# Written task
Reproduce the records word for word, starting at the line containing "This screenshot has width=800, height=600." and running through the end of the records, with the pictures omitted.

--- BEGIN ---

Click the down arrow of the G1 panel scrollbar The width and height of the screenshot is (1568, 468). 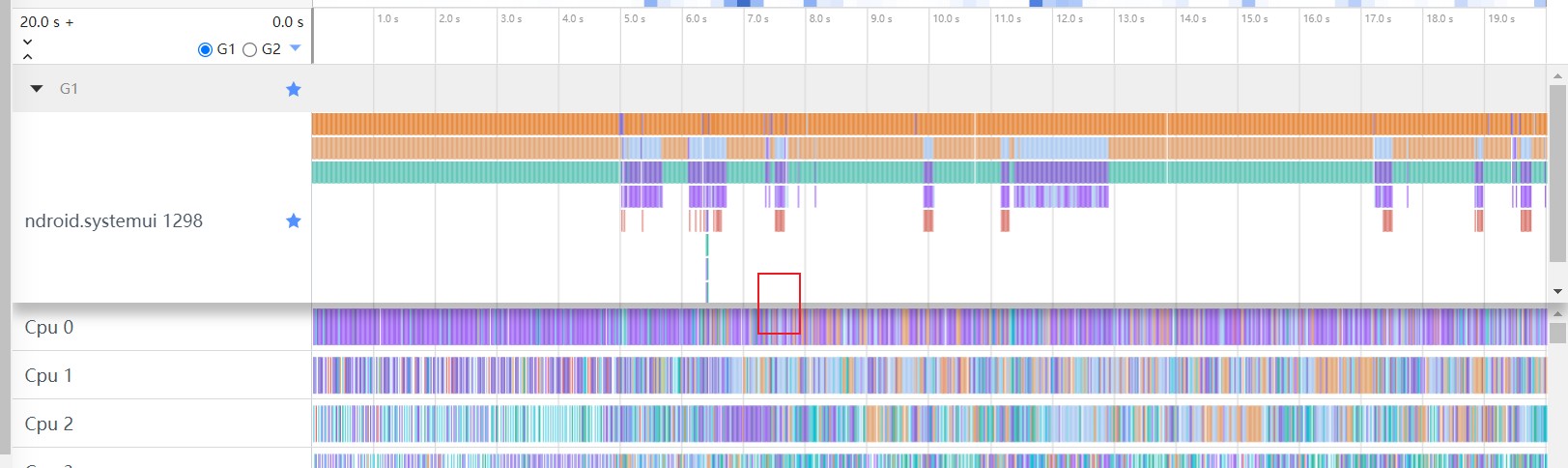1557,291
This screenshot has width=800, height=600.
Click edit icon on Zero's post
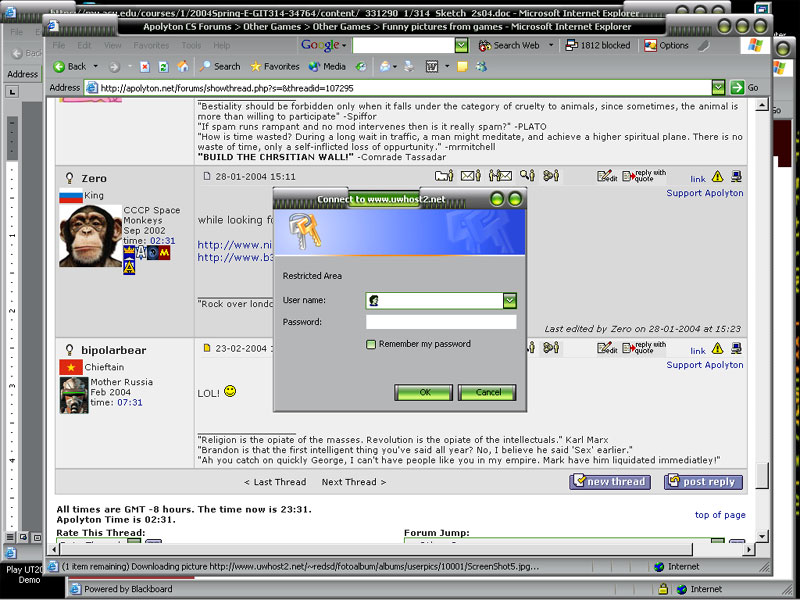click(607, 177)
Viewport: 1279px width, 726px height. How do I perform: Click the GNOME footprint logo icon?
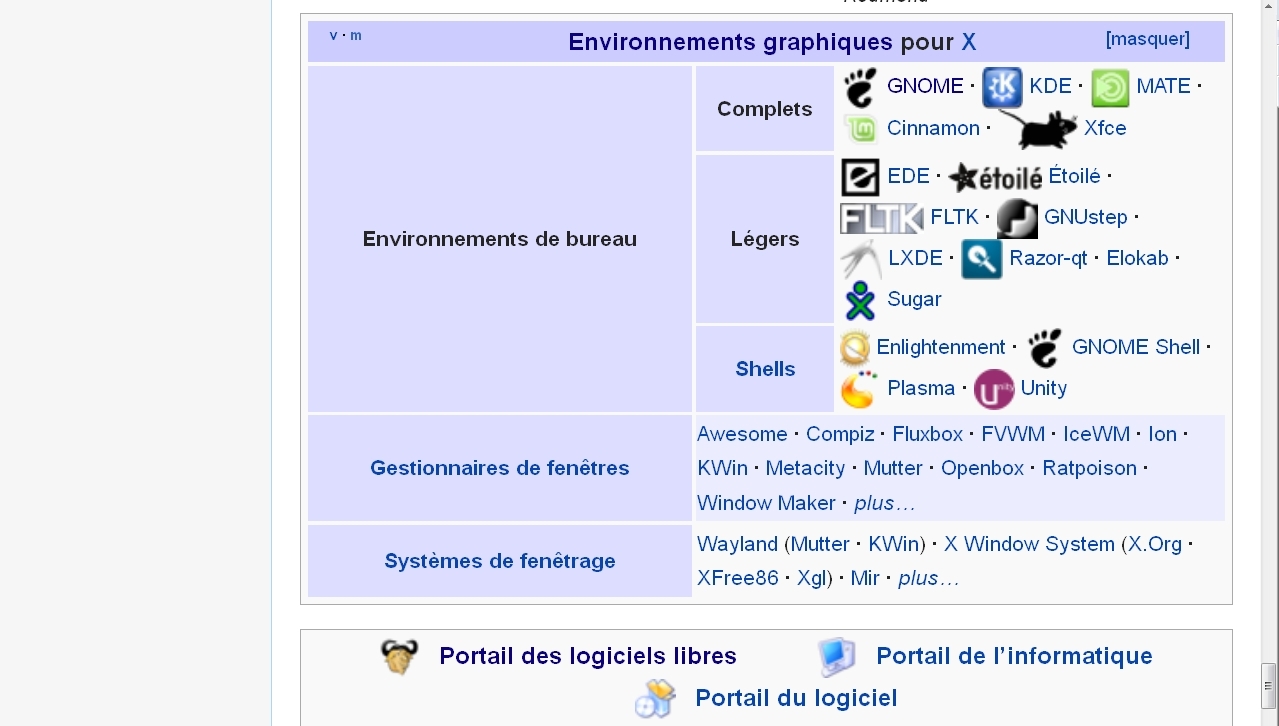(x=859, y=87)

--- END ---

# Task result
This screenshot has width=800, height=600.
Click edit icon on Zero's post
click(607, 177)
Viewport: 1279px width, 726px height. How do I perform: Click the GNOME footprint logo icon?
(x=859, y=87)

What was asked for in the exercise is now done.